During this period, Zhou Enlai engaged in extremely delicate and secret diplomatic exchanges with the United States, and Mao agreed to a secret visit to Beijing by the U.S. national security adviser Henry Kissinger in July 1971. That visit was one of the more dramatic events of the Cold War era and laid the groundwork for U.S. Pres. Richard M. Nixon’s trip to China the following February. At a time when the Vietnam War continued to blaze, China and the United States took major steps toward reducing their mutual antagonism in the face of the Soviet threat. Lin Biao strongly opposed this opening to the United States—probably in part because it would strengthen the political hand of its key architect in China, Zhou Enlai—and the Kissinger visit thus amounted to a major defeat for Lin.
In September 1971 Lin died in a plane crash in Mongolia in what the Chinese assert was an attempt to flee to the Soviet Union. The Chinese high military command who had served under Lin was purged in the weeks following his death.
Lin’s demise had a profoundly disillusioning effect on many people who had supported Mao during the Cultural Revolution. Lin had been the high priest of the Mao cult, and millions had gone through tortuous struggles to elevate this chosen successor to power and throw out his “revisionist” challengers. They had in this quest attacked and tortured respected teachers, abused elderly citizens, humiliated old revolutionaries, and, in many cases, battled former friends in bloody confrontations. The sordid details of Lin’s purported assassination plot and subsequent flight cast all this in the light of traditional, unprincipled power struggles, and untold millions concluded that they had simply been manipulated for personal political purposes.
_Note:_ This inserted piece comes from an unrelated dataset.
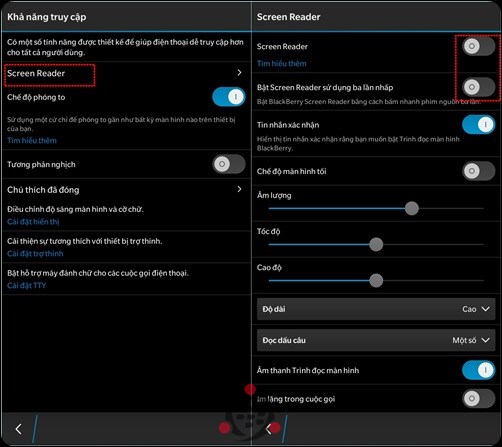Open Chú thích đã đóng menu entry
The image size is (502, 447).
(126, 190)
Initially, Zhou Enlai was the major beneficiary of Lin’s death, and from late 1971 through mid-1973 he tried to nudge the system back toward stability. He encouraged a revival and improvement of educational standards and brought numerous people back into office. China began again to increase its trade and other links with the outside world, while the domestic economy continued the forward momentum that had begun to build in 1969. Mao blessed these general moves but remained wary lest they call into question the basic value of having launched the Cultural Revolution in the first place. In Maoist thought it had always been possible for formerly wayward individuals to reform under pressure and again assume power.